Data on finding visible targets
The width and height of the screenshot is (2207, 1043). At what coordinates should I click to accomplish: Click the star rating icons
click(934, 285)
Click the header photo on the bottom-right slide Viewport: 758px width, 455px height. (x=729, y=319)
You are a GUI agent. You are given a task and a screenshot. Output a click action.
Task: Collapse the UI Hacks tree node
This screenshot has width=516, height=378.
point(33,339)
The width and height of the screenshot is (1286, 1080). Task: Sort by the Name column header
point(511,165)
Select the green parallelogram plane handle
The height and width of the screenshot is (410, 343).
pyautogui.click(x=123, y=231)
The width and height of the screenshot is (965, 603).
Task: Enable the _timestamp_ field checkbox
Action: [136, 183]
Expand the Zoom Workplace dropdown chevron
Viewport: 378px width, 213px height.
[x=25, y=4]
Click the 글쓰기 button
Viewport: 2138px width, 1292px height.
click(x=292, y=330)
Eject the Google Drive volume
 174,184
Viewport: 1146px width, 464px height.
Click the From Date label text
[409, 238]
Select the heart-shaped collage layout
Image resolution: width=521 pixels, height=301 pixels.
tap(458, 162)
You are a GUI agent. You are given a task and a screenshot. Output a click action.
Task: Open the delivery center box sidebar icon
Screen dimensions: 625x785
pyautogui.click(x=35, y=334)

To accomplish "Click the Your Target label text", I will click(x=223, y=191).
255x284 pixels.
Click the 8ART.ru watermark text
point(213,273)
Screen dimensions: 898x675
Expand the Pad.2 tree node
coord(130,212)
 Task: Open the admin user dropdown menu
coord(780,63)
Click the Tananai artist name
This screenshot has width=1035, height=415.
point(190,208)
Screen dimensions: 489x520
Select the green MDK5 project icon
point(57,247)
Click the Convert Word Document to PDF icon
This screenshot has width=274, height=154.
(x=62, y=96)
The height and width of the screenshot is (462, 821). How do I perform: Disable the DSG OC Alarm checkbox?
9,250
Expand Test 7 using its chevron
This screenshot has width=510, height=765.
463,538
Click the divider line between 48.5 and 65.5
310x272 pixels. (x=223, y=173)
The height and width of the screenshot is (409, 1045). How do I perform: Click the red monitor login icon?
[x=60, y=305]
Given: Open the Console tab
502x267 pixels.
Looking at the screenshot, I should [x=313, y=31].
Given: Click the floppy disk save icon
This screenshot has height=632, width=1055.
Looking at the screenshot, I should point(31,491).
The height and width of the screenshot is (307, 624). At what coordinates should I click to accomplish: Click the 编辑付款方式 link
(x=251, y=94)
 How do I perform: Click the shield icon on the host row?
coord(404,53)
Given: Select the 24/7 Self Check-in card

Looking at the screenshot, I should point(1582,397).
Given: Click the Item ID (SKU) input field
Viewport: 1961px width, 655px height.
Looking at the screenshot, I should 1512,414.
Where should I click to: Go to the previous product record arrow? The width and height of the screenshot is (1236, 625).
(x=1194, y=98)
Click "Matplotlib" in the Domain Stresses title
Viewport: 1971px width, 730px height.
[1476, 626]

*AIM OF THE EXERCISE*. Retype all of the rows above word for word, leaving nothing out and changing nothing.

*WRITTEN SOLUTION*.
The width and height of the screenshot is (2207, 1043). At what coordinates should I click to accomplish: Click the star rating icons
click(934, 285)
Click the header photo on the bottom-right slide Viewport: 758px width, 455px height. (x=729, y=319)
You are a GUI agent. You are given a task and a screenshot. Output a click action.
Task: Collapse the UI Hacks tree node
This screenshot has width=516, height=378.
point(33,339)
The width and height of the screenshot is (1286, 1080). Task: Sort by the Name column header
point(511,165)
Select the green parallelogram plane handle
The height and width of the screenshot is (410, 343).
pyautogui.click(x=123, y=231)
The width and height of the screenshot is (965, 603).
Task: Enable the _timestamp_ field checkbox
Action: [136, 183]
Expand the Zoom Workplace dropdown chevron
Viewport: 378px width, 213px height.
[x=25, y=4]
Click the 글쓰기 button
Viewport: 2138px width, 1292px height.
click(x=292, y=330)
Eject the Google Drive volume
 174,184
Viewport: 1146px width, 464px height.
Click the From Date label text
[409, 238]
Select the heart-shaped collage layout
Image resolution: width=521 pixels, height=301 pixels.
tap(458, 162)
You are a GUI agent. You are given a task and a screenshot. Output a click action.
Task: Open the delivery center box sidebar icon
Screen dimensions: 625x785
pyautogui.click(x=35, y=334)

To accomplish "Click the Your Target label text", I will click(x=223, y=191).
255x284 pixels.
Click the 8ART.ru watermark text
point(213,273)
Screen dimensions: 898x675
Expand the Pad.2 tree node
coord(130,212)
 Task: Open the admin user dropdown menu
coord(780,63)
Click the Tananai artist name
This screenshot has width=1035, height=415.
point(190,208)
Screen dimensions: 489x520
Select the green MDK5 project icon
point(57,247)
Click the Convert Word Document to PDF icon
This screenshot has width=274, height=154.
(x=62, y=96)
The height and width of the screenshot is (462, 821). How do I perform: Disable the DSG OC Alarm checkbox?
9,250
Expand Test 7 using its chevron
This screenshot has width=510, height=765.
463,538
Click the divider line between 48.5 and 65.5
310x272 pixels. (x=223, y=173)
The height and width of the screenshot is (409, 1045). How do I perform: Click the red monitor login icon?
[x=60, y=305]
Given: Open the Console tab
502x267 pixels.
Looking at the screenshot, I should [x=313, y=31].
Given: Click the floppy disk save icon
This screenshot has height=632, width=1055.
Looking at the screenshot, I should point(31,491).
The height and width of the screenshot is (307, 624). At what coordinates should I click to accomplish: Click the 编辑付款方式 link
(x=251, y=94)
 How do I perform: Click the shield icon on the host row?
coord(404,53)
Given: Select the 24/7 Self Check-in card

Looking at the screenshot, I should point(1582,397).
Given: Click the Item ID (SKU) input field
Viewport: 1961px width, 655px height.
Looking at the screenshot, I should 1512,414.
Where should I click to: Go to the previous product record arrow? The width and height of the screenshot is (1236, 625).
(x=1194, y=98)
Click "Matplotlib" in the Domain Stresses title
Viewport: 1971px width, 730px height.
[1476, 626]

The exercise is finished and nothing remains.